▸ **TAREFAS A REALIZAR**:
**a.** Traduza para o inglês esta frase do texto sobre controle de tráfego: "As classes são como corredores ou tubos, por onde passarão os pacotes."
**b.** No texto sobre controle de tráfego, quantos bits compõem um byte?
**c.** Prossiga o texto sobre controle de tráfego a partir de onde ele para.

A importância do controle de tráfego
Antes de mais nada quero declarar que este conteúdo foi retirado na integra do site http://www.eriberto.pro.br/wiki com o intuito único de divulgar o software livre.
Imagine uma rede que possua Internet, com um link de 2 Mb/s, e 50 máquinas. Exemplos atuais: prédios, pequenas empresas, lan houses etc. Imagine ainda que nessa rede possa ser utilizado qualquer tipo de programa de acesso à Internet.
Numa rede liberal, programas como o EMule ou o Kazaa poderão causar um enorme congestionamento. Um único EMule instalado em um computador da rede poderá abrir dezenas de conexões simultâneas. Com isso, caso algum outro usuário, em outro computador, deseje visitar o GMail, por exemplo, teremos uma máquina, estabelecendo uma conexão, lutando contra outro computador com 60 conexões (apenas um exemplo). Teremos, em outras palavras, 01 contra 60. É óbvio que haverá uma grande desvantagem para um dos dois. Isso ocorre porque, da forma como o Kernel Linux trabalho, normalmente, os pacotes são enfileirados em um buffer e saem na mesma ordem em que chegaram (FIFO, para os mais experientes). Aumentar o link, ao contrário do que muitos desinformados pensam, não resolveria o caso, pois só estaríamos dando mais "poder de fogo" ao usuário do EMule e continuaríamos sendo o 60º da fila. O que fazer então? Duas soluções possíveis:
- Bloquear o EMule, tornando-se um administrador radical e forçando o usuário de tal programa a achar uma forma de burlar o controle (sempre há uma forma de fazer isso). Ainda, o EMule foi bloqueado mas outros programas similares não. Existem centenas deles.
- Controlar o tráfego da rede, fazendo com que haja um equilíbrio ou uma prioridade na navegação. Esta parece ser a forma mais sensata.
Controle de tráfego ou controle de banda?
- Banda (ou bandwidth): é a diferença entre os limites superior e inferior de uma freqüência, geralmente medida em hertz.
- Tráfego: quantidade de informações digitais transmitidas, geralmente medida em bits por segundo (b/s).
Assim, ao controlar um tráfego de rede estaremos realizando um controle de tráfego e não de banda, como muitos dizem. Para alterar as propriedades de uma banda, teremos que fazer alterações físicas no meio.
Unidades de medida
Observe as seguintes idéias:
- Em tráfego de rede estaremos submetidos à base decimal e não à binária, como em processamento, armazenamento e memória. Assim, 1 KByte por segundo será igual a 1000 bytes por segundo.
- A abreviatura de byte é B.
- A abreviatura de bit é b.
- 1 B = 8 b (um byte é composto por 8 bits).
Assim, 250 Kb/s são iguais a 31,25 KB/s que são iguais a 31250 B/s.
Classes
As classes são como corredores ou tubos, por onde passarão os pacotes. Assim, você poderá construir classes (tubos), estabelecer a velocidade máxima dentro de cada classe e definir quais tipos de pacotes poderão fluir por cada uma delas. Por exemplo: você poderá construir uma classe para e-mail e outra para sites, cada uma com uma velocidade máxima diferente.
Disciplinas de controle de tráfego
Existem muitas disciplinas de controle de tráfego. No Linux, tais disciplinas se dividem em classless e classful.

▸ **DADOS COLETADOS**:
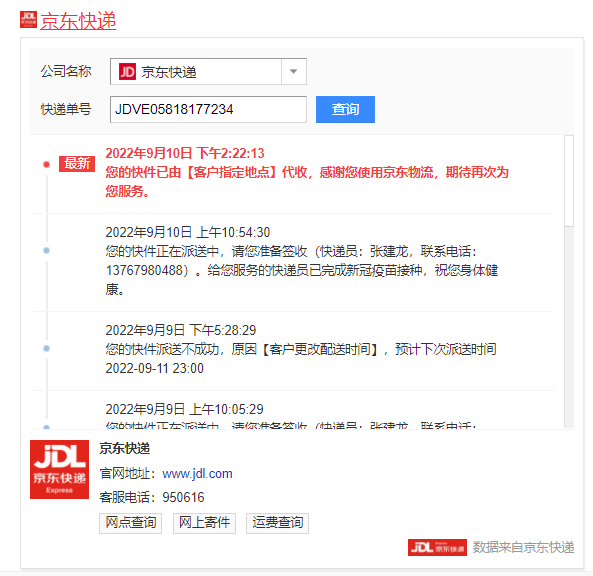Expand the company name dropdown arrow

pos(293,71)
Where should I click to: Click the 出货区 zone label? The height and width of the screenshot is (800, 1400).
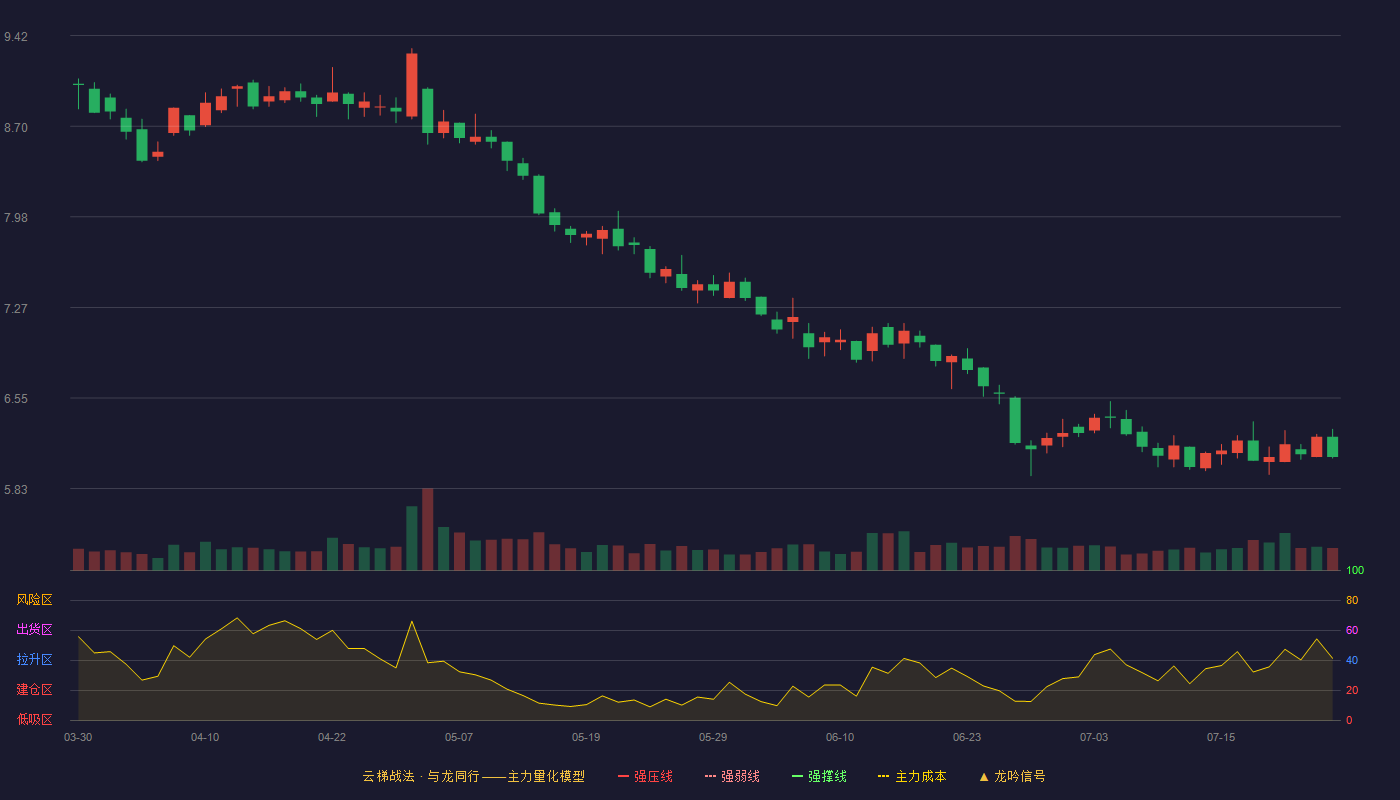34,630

▸ **RESPOSTAS DOS EXERCÍCIOS**:
**a.** Classes are like corridors or tubes through which the packets will pass.

**b.** Um byte é composto por 8 bits.

**c.**
As disciplinas classless são simples, possuindo apenas uma classe. Com isso, não há a possibilidade de realizar a divisão de diferentes tráfegos. Podemos citar as seguintes disciplinas classless:
- PFIFO (Packet First In First Out)
- PFIFO Fast (Packet First In First Out Fast - default no Kernel Linux)
- RED (Random Early Detection)
- SFQ (Stochastic Fair Queuing)
- TBF (Token Bucket Filter)
A disciplina TBF é excelente para limitar a velocidade máxima de uma placa de rede. |
As disciplinas classful são mais eficientes e permitem a divisão do tráfego, priorizando cada tipo de conexão de acordo com as configurações utilizadas pelo administrador da rede. Podemos citar as seguintes disciplinas classful:
- CBQ (Class Based Queueing)
- HTB (Hierarchy Token Bucket)
- PRIO (Priority class)
Atualmente, a melhor alternativa para o controle do tráfego é a associação do HTB com o PRIO.
O TC e as unidades de medida
No GNU/Linux, a implementação das disciplinas de controle de tráfego se dará com o comando tc. O tc utiliza as seguintes unidades de medida de velocidade de tráfego:
- kbps - Kilobytes por segundo (KB/s)
- mbps Megabytes por segundo (MB/s)
- kbit Kilobits por segundo (Kb/s)
- mbit Megabits por segundo (Mb/s)
- bps Bytes por segundo (B/s)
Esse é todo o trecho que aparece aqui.